On a related note, Jay Aiyer takes to the op-ed pages to encourage HISD to think outside the box when it takes over North Forest.

HISD should consider an approach that brings the community directly into the educational policy process through a new kind of charter school model.


A new approach, developed by the Austin Independent School District and known as the community driven “in-district” charter model changes this. It brings teachers, parents and community leaders together to lead the conversion of several campuses in the Austin school district to create in-district community charter schools. This approach takes the success of charters and places it in the traditional “ISD” context. In sharp contrast to traditional charter conversions – existing teachers, campus union leaders, parents, school staff, community members and principals all share responsibility for the development and execution of each school’s instructional programs. While traditional models of reform impose change from the top down, this approach seeks immediate community buy-in on the front end, and allows them to direct reform.

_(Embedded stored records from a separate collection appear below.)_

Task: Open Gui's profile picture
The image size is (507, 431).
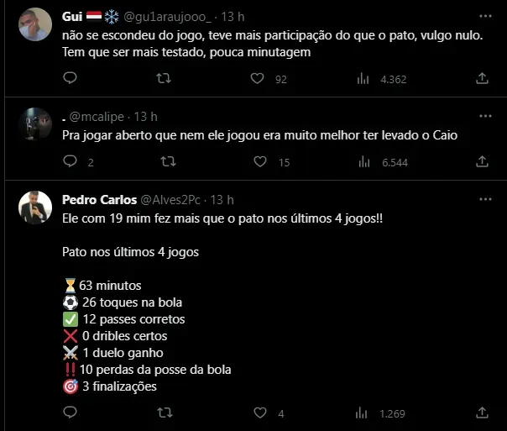Action: (x=35, y=24)
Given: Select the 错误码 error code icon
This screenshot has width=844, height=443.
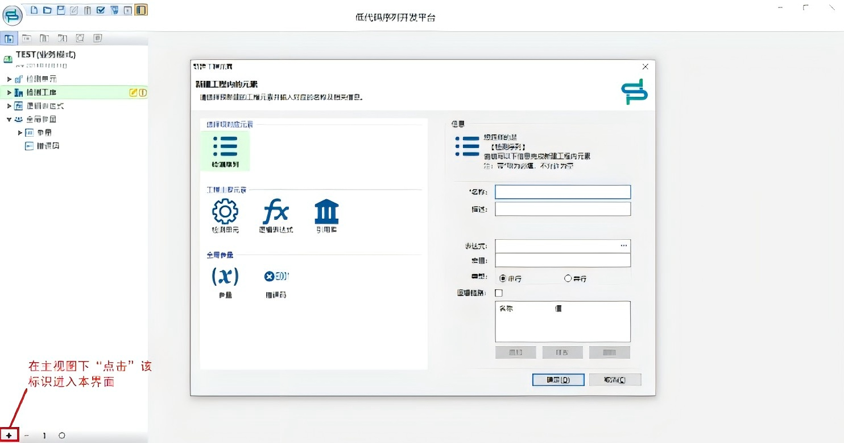Looking at the screenshot, I should 276,277.
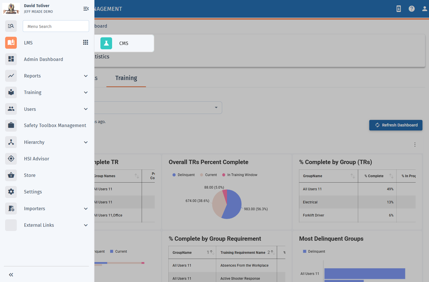
Task: Click the CMS flask icon
Action: click(x=106, y=43)
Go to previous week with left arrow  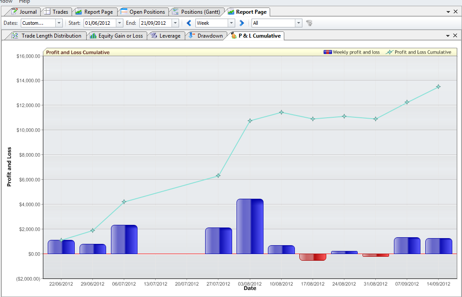[189, 23]
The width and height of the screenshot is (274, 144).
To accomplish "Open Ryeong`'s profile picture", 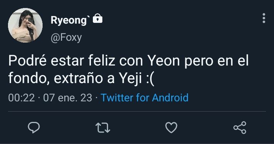I will [25, 25].
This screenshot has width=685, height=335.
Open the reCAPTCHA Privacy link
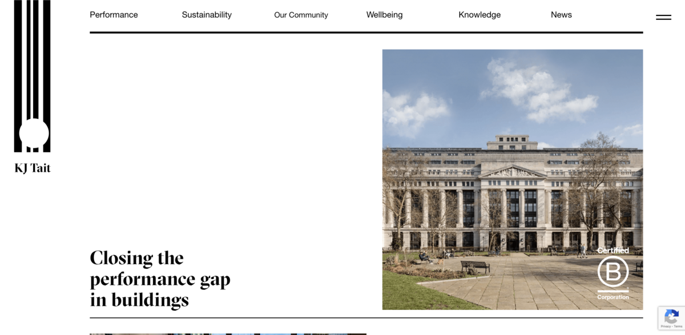click(666, 326)
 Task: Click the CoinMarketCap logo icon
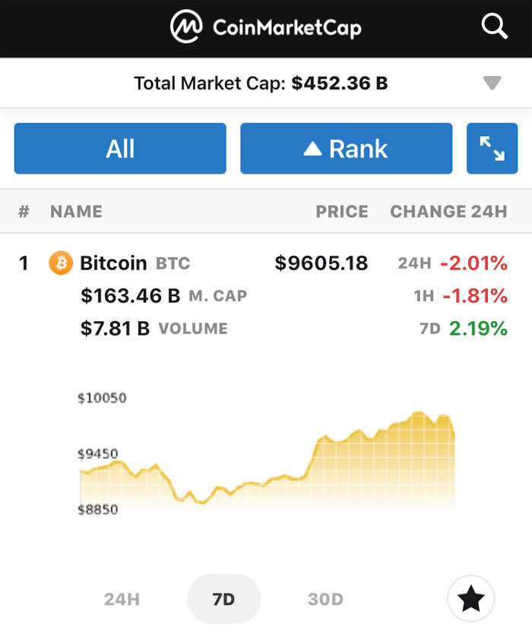pos(186,27)
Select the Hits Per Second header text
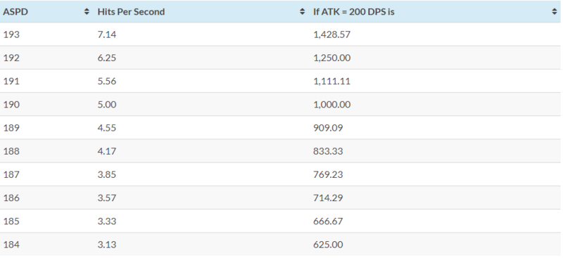 131,12
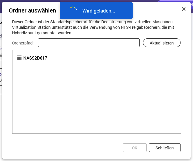Click the 'Ordnerpfad:' label
Viewport: 193px width, 161px height.
(23, 43)
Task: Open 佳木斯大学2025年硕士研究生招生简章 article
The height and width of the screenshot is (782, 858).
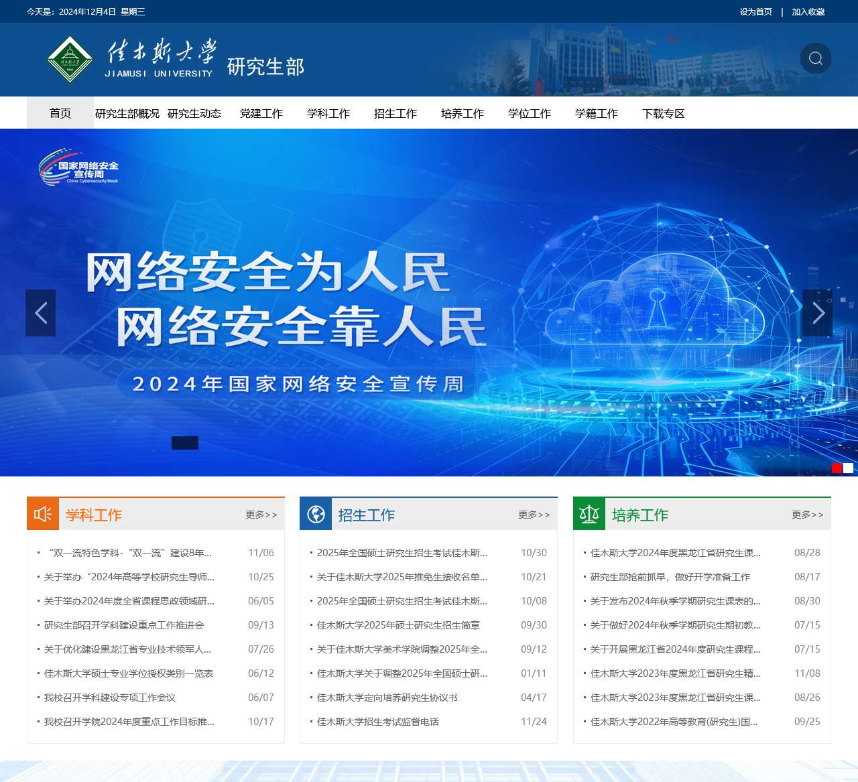Action: point(398,625)
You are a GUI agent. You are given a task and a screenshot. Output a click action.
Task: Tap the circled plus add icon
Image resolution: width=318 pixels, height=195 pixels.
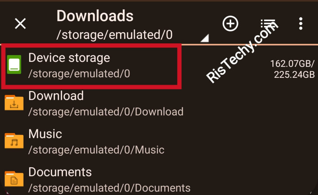pyautogui.click(x=230, y=24)
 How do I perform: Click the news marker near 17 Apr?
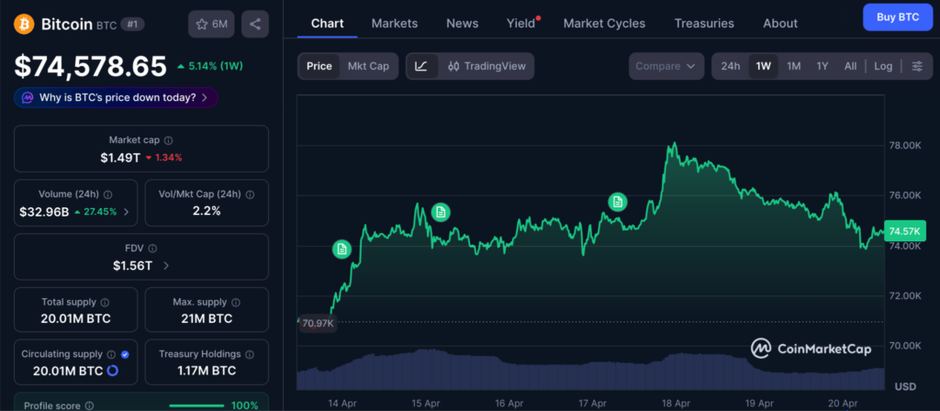tap(618, 201)
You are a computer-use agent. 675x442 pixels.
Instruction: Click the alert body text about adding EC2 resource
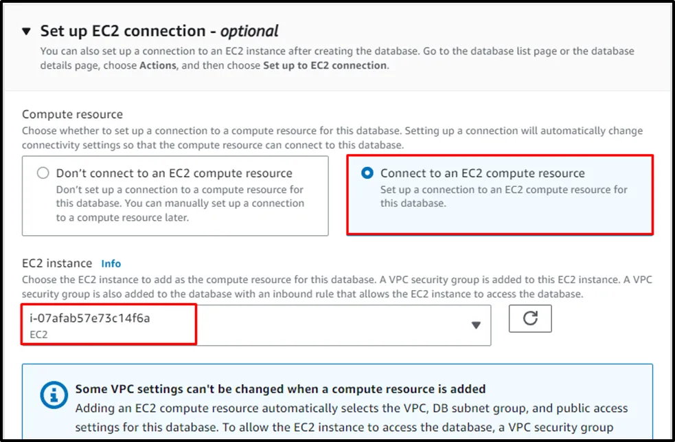[x=350, y=418]
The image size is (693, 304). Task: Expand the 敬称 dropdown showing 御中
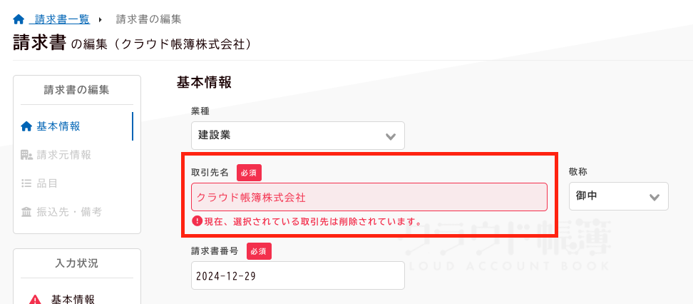[618, 196]
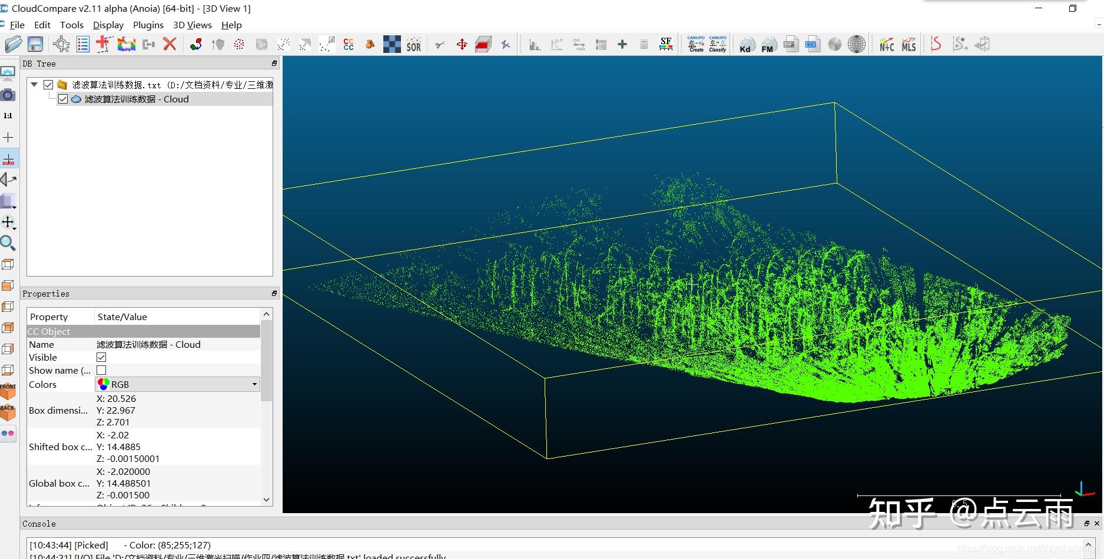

At the core of this approach is the concept of self-directed schools – schools that are run by teachers, parents, principals and community leaders. What differentiates this from other charter concepts is the combination of substantial community and parental involvement with the great professional teacher autonomy and leadership opportunities that exist in traditional charters. The in-district community charter school concept combines the independence of the best charter schools and embeds it in the public school context.

Houston Independent School District has been at the forefront of many innovative approaches to school reform – Apollo20, magnet school choice, Early Colleges/HILZ, etc. While each has been successful in its own way, all of them have been top-down reform initiatives. The community-charter approach would allow the community to choose any of these or other reforms it wants to turn around community schools. They could even choose to partner with KIPP, YES Prep or other traditional charters.

There is certainly evidence that the community wants to maintain some form of self-governance, and that they support the charter schools’ proposal. It would be worthwhile to explore this option and see how well it fits. The more the community is engaged, the better off everyone is likely to be.

More test tweaking

Seems reasonable.

Students in elementary and middle school would get a little testing relief under a House bill that passed overwhelmingly on a preliminary vote Monday.

Amid a backlash against state-mandated testing, the legislation eliminates writing exams in fourth and seventh grades.

It also aims to alleviate some of the stress- inducing elements of the remaining exams by trimming the length of the tests to a keep them within two hours in the earliest grades and three hours for sixth-grade and up.

“We’ve taken the time pressure off so your third grader is not going to be spending four hours on the test. And if they are a struggling learner, we don’t have the time pressure of the countdown clock making them even higher stress tests,” said state Rep. Bennett Ratliff, R-Coppell, who authored House Bill 2836.


The only state test not required by federal law will be in 8th-grade social studies, which covers early U.S. history.

For the remaining exams, the legislation aims to limit the subject matter that can be tested for high-stakes purposes so that teachers can go “more in depth rather than having to teach a mile wide and an inch deep,” Ratliff said.

That should help reduce the number of preparation tests that schools use, said state Rep. Marsha Farney, R-Georgetown, who worked closely with Ratliff on the legislation. Indeed, schools are limited to two benchmark tests under the legislation.

My third-grader just finished taking the STAAR exams, and she was pretty stressed about the whole thing. I’m sure she’ll be glad to hear there will be one less test next year. The House had previously passed a bill limiting the number of end of course exams in high school, reducing it from 15 to 5. I think this makes sense, but I strongly suspect we’re nowhere close to being done with this subject. I fully expect the number, content, and other aspects of standardized tests in Texas schools will be debated for many sessions to come. The Trib has more.